Item two. Anna. Fabula's words started to fail her. Her voice creaked with the force of the grief that really didn't need any help heaping itself onto her mind. "...That was the first time I've seen her in six hundred years. Heard her voice...felt her touch." An extremely undignified hiccup cut her off in the middle of her whinging, and the torrent that followed was anything but graceful and ladylike. Not even the best manners in the galaxy could have saved her persona now.

An eternity alone with death and carnage, and Fabula hadn't seen anyone she had known or loved. Kristin was nowhere to be found. Anna didn't belong in that place. Petra...conflicted feelings. But now after so long, so very long, Fabula had seen her mother again. She'd held her close and felt her kiss and known her warmth. And now- "She's gone...she's just...gone." Fabula would very likely never see the elemental essence of kindness again. At least, not until she died.

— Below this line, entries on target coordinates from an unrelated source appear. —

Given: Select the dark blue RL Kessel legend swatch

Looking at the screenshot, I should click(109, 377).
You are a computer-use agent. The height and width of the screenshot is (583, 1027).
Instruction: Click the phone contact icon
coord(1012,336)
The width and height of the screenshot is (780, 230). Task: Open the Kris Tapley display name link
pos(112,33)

A feeling of intense loneliness swept over her. No, not loneliness. "You two are all I have left." Yes. Two. Sort through your thoughts, Fabula. This new set that you get Fable from also remembers someone else. Lynn. Two important people in her life who she would be nothing without. A weapon that had transcended its purpose and design by way of family. "Please don't leave me alone. " A moment of weakness? Well, no. More like an hour of weakness, with more to come. Welcome to Dathomir.

Speaking of which...
[member="Fable Merrill"]
 

Fable Merrill

As directed by Michael Bay.
[member="Fabula Cavataio"]

"Never." Fable promised in a cracking, unsteady voice. Her limbs felt about the same when she sealed the vow with the tightest hug she felt they could both manage to endure. As hugs go, not a record setter, but she needed to at least make the effort. The clouds were passing, metaphorically, and they were so close to being in the clear. Hopefully, they'd look back on this situation from the comfort of the Bloody Pilgrim someday and feel acutely uncomfortable with the whole experience. And then not discuss it or think about it too much ever again.

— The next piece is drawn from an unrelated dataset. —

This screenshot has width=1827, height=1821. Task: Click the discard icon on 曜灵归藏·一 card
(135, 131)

Then again, we all know better.

Dangerously close to being cognizant, Fable shook her head/nuzzled her mother and tried to clear out the tear-filled cobwebs gumming up her higher thought processes. She was doing alright, aside from feeling like she'd nearly died. She could move, barely. Mom's ankle was still a useless mess of flesh wound and agony. That was enough to get Fable's mind back on the rails and moving forward - even at such a reduced pace. Safety first. "We should go, mom." She whispered quietly. "We need to find a huh-hospital."

'No' wasn't an option. Somehow, her mother had managed to drag herself standing and carry Fable for Force-knows how long with her severed tendon, albeit with the support of an angel for some or all of it. If mom could manage that for her, Fable would finish the job for her. She had to. Moving her legs into a crouch felt like opening the rusty hatch of a long-sunken ship - creaks of protest and weakness all around - but they nevertheless worked. Her arms shrieked in protest as she shifted their hug into a side-carry so Fabula could use her good leg and keep the bad one off the ground - they could shriek all they want so long as they worked. Wherever they were, they needed to get someplace better. Safer. With doctors. And a phone.

Fable, regardless of what Fabula wanted, hauled them both upright and set off in whatever direction the Force told her was right - so, in a completely random direction.